How's the contract written? 

Our "per push" properties, the contract states that we start at the first trigger amount, and the property is cleared every time that trigger is reached through the end of the storm. Meaning, 2 inch trigger, 6 inch storm, it's pushed 3 times, and they pay the "per push" price 3 times. May be incorrect way to do it, but we seem to have no problem selling the work.


----------



## Ne1 (Jan 15, 2007)

The contract has a 2" trigger. If its snowing during business hours there's a separate price to clean the drive lanes and keep all main roads open. After business hours it's a per push price regardless of the amount.


----------



## Glenn Lawn Care (Sep 28, 2009)

John_DeereGreen;1821051 said:


> How's the contract written?
> 
> Our "per push" properties, the contract states that we start at the first trigger amount, and the property is cleared every time that trigger is reached through the end of the storm. Meaning, 2 inch trigger, 6 inch storm, it's pushed 3 times, and they pay the "per push" price 3 times. May be incorrect way to do it, but we seem to have no problem selling the work.





Ne1;1821053 said:


> The contract has a 2" trigger. If its snowing during business hours there's a separate price to clean the drive lanes and keep all main roads open. After business hours it's a per push price regardless of the amount.


That's what I do.


----------



## Ne1 (Jan 15, 2007)

So, how do you come up with a price "per push". As I stated above on a 1"-3" snow I would charge $200. How do you factor in the larger snows that you will get?


----------



## BallzeeOne (Jun 11, 2014)

Here is a snip from my contract. 

This bid is based on a price of: 
$__123.00______ per push for 2.0” to 4.9” 
$__154.00______ per push for 5.0” to 7.0” 
$__195.00______ per push for accumulations greater than 7.0”

I have found that when you put non rounded numbers people stop and look at it and ask questions. As if how did you come up with that number... It opens dialog and allows me to take a sales approach to say that, well unlike other companies we have accurately measured your property and feel this is the most accurate rate we can provide. What ever price you do end up going with my sweet spot in North East Ohio has been between $90-150 per event for smaller mom and pop restaurants and shops. Business's and smaller shopping plaza's between $150-250 is more inline with what I charge... Good Luck!


----------



## John_DeereGreen (Jan 2, 2011)

Glenn Lawn Care;1821056 said:


> That's what I do.


I guess I left that part out of mine. We do it the same way, generally as a half billing for driving lanes, etc.



Ne1;1821057 said:


> So, how do you come up with a price "per push". As I stated above on a 1"-3" snow I would charge $200. How do you factor in the larger snows that you will get?
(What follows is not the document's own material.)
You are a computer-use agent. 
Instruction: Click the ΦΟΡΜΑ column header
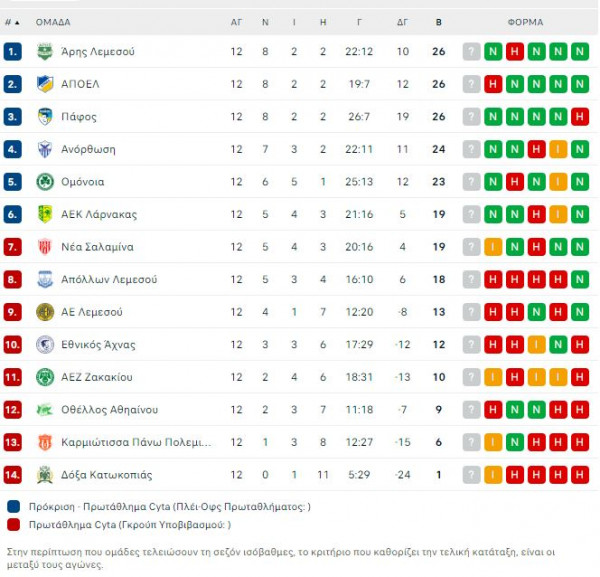(x=525, y=22)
If your trigger is 2", then you would (or at least I would) charge your price for whatever that falls in in your price structure.

In your example above, you plow when it hits 2", and they're billed $200.00. When another 2" has fallen, you plow again, and bill another $200.00. If you just do driving lanes only, then I bill at half rate, meaning they pay $100.00 for the second clearing. If it snows further, or the lot needs cleaned up, we go in after closing and do a cleanup that's billed at half rate, meaning another $100.00, or if there has been another 2 inches fall, or close to it, the entire lot is cleared again, salted, and they're billed for another $200.00 plus salt.
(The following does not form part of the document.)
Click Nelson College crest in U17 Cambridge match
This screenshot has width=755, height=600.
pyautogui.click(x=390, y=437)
Pretty much, whatever your trigger is, it gets cleared at that, and billed at your price for that trigger. The catch is, you have to make sure you have enough equipment to keep up in the bigger snows, or you end up doing what you seem to be worried about, and clearing 4 or 6 inches for the price of 2.


----------



## Ne1 (Jan 15, 2007)

Ok, maybe I need to clarify this. Let's assume its an overnight snowfall and you go in and only plow it once. The contract states they want a "per push price" for that lot regardless of the amount of snow. If it's a daytime event that's where we would start plowing at the 2" trigger and would bill that out separately under "maintenance plow"

So, how would guys figure out your per push price on something like that? It could be a 2" snow or a 10" snow...


----------



## dieselss (Jan 3, 2008)

That's impossible. You almost could.t give them a price. If it were me shoot way high and cover you behind. Almost any way you could loose.
And as a good plower you would monitor the lot and not let it get that deep.


----------



## John_DeereGreen (Jan 2, 2011)

Ne1;1821268 said:


> Ok, maybe I need to clarify this. Let's assume its an overnight snowfall and you go in and only plow it once. The contract states they want a "per push price" for that lot regardless of the amount of snow. If it's a daytime event that's where we would start plowing at the 2" trigger and would bill that out separately under "maintenance plow"
> 
> So, how would guys figure out your per push price on something like that? It could be a 2" snow or a 10" snow...


I wouldn't do it.


----------



## Ne1 (Jan 15, 2007)

I'm leaning that way. I'm not familiar with that kind of pricing structure. Everything around here is bid by the inch.


----------



## Glenn Lawn Care (Sep 28, 2009)

Its not that hard!

Bill every time you are there. Weather you are just opening things up during the day and have to come back to clean it up at night. Or if you plow the entire lot once.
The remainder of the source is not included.